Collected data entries
--*--

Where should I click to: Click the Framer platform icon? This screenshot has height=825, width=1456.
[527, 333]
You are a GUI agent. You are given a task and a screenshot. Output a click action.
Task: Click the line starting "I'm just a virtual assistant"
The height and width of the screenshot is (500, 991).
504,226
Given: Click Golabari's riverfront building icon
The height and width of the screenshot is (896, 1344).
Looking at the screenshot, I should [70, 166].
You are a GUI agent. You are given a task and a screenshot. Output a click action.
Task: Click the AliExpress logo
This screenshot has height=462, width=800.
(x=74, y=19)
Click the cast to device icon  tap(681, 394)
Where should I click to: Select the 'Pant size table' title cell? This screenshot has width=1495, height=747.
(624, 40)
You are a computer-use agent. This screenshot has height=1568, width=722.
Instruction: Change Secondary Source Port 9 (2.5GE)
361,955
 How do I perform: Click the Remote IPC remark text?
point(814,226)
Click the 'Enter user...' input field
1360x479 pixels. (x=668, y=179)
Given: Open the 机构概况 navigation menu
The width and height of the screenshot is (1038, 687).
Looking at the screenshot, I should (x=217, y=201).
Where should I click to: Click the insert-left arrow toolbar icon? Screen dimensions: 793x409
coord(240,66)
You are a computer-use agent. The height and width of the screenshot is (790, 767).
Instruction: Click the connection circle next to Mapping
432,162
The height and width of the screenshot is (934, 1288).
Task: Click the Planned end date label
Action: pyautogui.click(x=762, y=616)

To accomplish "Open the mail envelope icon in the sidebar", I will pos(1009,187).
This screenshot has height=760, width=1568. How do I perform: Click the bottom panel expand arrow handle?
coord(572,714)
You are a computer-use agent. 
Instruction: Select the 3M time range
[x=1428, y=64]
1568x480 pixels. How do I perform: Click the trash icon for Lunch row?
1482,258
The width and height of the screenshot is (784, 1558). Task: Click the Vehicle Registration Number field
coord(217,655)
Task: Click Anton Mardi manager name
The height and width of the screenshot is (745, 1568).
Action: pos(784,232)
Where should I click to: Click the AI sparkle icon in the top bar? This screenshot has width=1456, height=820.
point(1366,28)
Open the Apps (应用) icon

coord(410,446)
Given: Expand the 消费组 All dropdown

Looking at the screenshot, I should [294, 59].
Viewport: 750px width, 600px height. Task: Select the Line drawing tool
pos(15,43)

--*--

_Work order_: When copying the data above, keep every line exactly as written.

_Written reply_:
Where should I click to: Click the Framer platform icon? This screenshot has height=825, width=1456.
[527, 333]
You are a GUI agent. You are given a task and a screenshot. Output a click action.
Task: Click the line starting "I'm just a virtual assistant"
The height and width of the screenshot is (500, 991).
504,226
Given: Click Golabari's riverfront building icon
The height and width of the screenshot is (896, 1344).
Looking at the screenshot, I should [70, 166].
You are a GUI agent. You are given a task and a screenshot. Output a click action.
Task: Click the AliExpress logo
This screenshot has height=462, width=800.
(x=74, y=19)
Click the cast to device icon  tap(681, 394)
Where should I click to: Select the 'Pant size table' title cell? This screenshot has width=1495, height=747.
(624, 40)
You are a computer-use agent. This screenshot has height=1568, width=722.
Instruction: Change Secondary Source Port 9 (2.5GE)
361,955
 How do I perform: Click the Remote IPC remark text?
point(814,226)
Click the 'Enter user...' input field
1360x479 pixels. (x=668, y=179)
Given: Open the 机构概况 navigation menu
The width and height of the screenshot is (1038, 687).
Looking at the screenshot, I should (x=217, y=201).
Where should I click to: Click the insert-left arrow toolbar icon? Screen dimensions: 793x409
coord(240,66)
You are a computer-use agent. The height and width of the screenshot is (790, 767).
Instruction: Click the connection circle next to Mapping
432,162
The height and width of the screenshot is (934, 1288).
Task: Click the Planned end date label
Action: pyautogui.click(x=762, y=616)

To accomplish "Open the mail envelope icon in the sidebar", I will pos(1009,187).
This screenshot has height=760, width=1568. How do I perform: Click the bottom panel expand arrow handle?
coord(572,714)
You are a computer-use agent. 
Instruction: Select the 3M time range
[x=1428, y=64]
1568x480 pixels. How do I perform: Click the trash icon for Lunch row?
1482,258
The width and height of the screenshot is (784, 1558). Task: Click the Vehicle Registration Number field
coord(217,655)
Task: Click Anton Mardi manager name
The height and width of the screenshot is (745, 1568).
Action: pos(784,232)
Where should I click to: Click the AI sparkle icon in the top bar? This screenshot has width=1456, height=820.
point(1366,28)
Open the Apps (应用) icon

coord(410,446)
Given: Expand the 消费组 All dropdown

Looking at the screenshot, I should [294, 59].
Viewport: 750px width, 600px height. Task: Select the Line drawing tool
pos(15,43)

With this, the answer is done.